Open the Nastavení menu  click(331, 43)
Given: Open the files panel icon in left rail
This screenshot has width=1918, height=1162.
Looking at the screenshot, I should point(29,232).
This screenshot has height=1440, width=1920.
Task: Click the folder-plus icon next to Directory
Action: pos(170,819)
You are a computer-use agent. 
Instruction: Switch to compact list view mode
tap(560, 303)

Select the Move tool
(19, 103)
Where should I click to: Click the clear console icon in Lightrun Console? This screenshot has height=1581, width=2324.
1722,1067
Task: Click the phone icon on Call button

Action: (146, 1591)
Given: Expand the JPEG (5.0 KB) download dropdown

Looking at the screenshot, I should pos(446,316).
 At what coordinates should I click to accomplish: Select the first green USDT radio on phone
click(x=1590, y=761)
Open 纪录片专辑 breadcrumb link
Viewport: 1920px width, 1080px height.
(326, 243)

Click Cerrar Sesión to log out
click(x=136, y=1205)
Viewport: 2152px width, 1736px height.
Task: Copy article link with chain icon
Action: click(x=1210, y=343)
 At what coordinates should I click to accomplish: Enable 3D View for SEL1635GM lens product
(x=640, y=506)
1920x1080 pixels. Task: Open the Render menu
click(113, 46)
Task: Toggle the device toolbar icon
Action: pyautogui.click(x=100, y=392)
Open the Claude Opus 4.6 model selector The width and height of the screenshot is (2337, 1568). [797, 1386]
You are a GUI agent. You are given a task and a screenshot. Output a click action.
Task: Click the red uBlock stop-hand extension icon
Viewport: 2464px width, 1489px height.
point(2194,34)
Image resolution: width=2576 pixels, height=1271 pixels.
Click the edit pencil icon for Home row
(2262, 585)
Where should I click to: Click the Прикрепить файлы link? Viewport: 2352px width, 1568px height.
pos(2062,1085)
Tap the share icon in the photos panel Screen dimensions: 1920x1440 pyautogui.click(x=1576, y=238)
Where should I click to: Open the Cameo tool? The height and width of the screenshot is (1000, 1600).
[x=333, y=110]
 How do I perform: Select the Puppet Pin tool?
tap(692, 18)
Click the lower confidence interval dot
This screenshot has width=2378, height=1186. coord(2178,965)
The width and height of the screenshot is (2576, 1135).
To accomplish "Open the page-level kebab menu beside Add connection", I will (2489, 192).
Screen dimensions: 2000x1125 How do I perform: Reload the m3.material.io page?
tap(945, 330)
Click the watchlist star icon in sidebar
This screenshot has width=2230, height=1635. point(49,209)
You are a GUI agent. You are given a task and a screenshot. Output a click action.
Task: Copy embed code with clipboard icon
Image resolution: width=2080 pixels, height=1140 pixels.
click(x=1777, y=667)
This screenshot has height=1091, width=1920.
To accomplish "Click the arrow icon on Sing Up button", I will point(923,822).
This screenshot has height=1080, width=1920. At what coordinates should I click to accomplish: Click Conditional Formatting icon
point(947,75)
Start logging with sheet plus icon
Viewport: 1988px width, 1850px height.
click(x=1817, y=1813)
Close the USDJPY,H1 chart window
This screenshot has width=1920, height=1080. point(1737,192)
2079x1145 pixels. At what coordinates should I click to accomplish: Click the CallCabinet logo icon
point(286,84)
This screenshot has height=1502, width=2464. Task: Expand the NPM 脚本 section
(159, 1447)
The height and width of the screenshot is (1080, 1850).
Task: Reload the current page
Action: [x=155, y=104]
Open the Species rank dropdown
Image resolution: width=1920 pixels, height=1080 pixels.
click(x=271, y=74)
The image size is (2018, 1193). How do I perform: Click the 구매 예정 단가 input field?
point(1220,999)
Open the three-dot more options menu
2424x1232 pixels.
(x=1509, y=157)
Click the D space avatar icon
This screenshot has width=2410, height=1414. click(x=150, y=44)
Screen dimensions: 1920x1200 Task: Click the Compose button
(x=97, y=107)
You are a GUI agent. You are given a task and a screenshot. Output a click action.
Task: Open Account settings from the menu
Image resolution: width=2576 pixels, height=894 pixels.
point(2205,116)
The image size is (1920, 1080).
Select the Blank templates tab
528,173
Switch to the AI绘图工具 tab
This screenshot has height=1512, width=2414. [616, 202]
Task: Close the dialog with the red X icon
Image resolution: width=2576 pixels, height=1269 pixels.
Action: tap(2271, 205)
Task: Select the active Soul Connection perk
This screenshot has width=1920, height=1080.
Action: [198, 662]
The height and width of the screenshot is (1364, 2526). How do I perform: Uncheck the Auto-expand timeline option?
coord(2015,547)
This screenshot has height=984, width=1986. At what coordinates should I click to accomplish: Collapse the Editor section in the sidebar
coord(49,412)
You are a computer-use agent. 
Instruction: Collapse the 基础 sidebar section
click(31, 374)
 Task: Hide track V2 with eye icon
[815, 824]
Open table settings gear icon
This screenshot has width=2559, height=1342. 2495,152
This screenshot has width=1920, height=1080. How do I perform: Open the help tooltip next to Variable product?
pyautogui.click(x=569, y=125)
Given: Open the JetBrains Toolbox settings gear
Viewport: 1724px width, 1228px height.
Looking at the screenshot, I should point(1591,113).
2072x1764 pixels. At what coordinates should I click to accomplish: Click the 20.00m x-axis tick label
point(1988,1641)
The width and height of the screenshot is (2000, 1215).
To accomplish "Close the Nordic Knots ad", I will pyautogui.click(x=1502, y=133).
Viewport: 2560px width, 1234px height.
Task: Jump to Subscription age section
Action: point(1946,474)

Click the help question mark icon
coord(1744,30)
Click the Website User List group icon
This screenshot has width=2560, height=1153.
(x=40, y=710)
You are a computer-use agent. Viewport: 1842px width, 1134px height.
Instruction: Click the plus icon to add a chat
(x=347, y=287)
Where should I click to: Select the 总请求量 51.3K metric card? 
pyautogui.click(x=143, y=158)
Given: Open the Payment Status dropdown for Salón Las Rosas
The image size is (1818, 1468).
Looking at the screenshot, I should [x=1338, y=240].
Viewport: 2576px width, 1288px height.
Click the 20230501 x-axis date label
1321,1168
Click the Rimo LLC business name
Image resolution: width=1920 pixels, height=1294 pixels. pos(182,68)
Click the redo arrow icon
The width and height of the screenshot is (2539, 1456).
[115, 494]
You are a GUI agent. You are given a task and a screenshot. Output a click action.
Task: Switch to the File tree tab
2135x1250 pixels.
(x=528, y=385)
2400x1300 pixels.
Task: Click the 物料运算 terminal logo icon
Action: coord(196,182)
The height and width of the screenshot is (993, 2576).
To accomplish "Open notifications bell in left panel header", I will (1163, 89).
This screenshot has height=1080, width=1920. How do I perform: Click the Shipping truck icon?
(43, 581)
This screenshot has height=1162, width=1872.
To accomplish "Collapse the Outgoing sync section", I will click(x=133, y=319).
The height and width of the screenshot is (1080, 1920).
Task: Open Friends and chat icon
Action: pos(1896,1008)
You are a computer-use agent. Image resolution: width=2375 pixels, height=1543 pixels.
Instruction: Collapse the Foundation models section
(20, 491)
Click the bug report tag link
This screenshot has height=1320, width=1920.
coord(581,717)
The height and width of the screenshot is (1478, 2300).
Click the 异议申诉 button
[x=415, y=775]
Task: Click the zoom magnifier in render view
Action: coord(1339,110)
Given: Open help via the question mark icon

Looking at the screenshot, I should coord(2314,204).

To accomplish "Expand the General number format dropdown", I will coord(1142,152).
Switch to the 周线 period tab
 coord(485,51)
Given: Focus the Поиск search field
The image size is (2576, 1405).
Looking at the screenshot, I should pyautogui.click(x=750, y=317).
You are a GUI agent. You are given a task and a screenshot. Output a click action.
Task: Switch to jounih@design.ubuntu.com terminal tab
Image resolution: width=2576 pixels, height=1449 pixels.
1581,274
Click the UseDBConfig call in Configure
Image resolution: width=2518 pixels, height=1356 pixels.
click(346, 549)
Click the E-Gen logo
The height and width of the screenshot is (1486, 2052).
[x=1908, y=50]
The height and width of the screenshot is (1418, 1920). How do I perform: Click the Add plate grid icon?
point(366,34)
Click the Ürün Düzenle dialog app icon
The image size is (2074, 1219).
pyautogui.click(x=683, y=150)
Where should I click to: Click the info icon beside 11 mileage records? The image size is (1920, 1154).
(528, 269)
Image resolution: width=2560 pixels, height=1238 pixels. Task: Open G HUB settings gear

» What to do: Look at the entries above. Say how many lines have the word "computer", and give only the number.

» The completed task: 4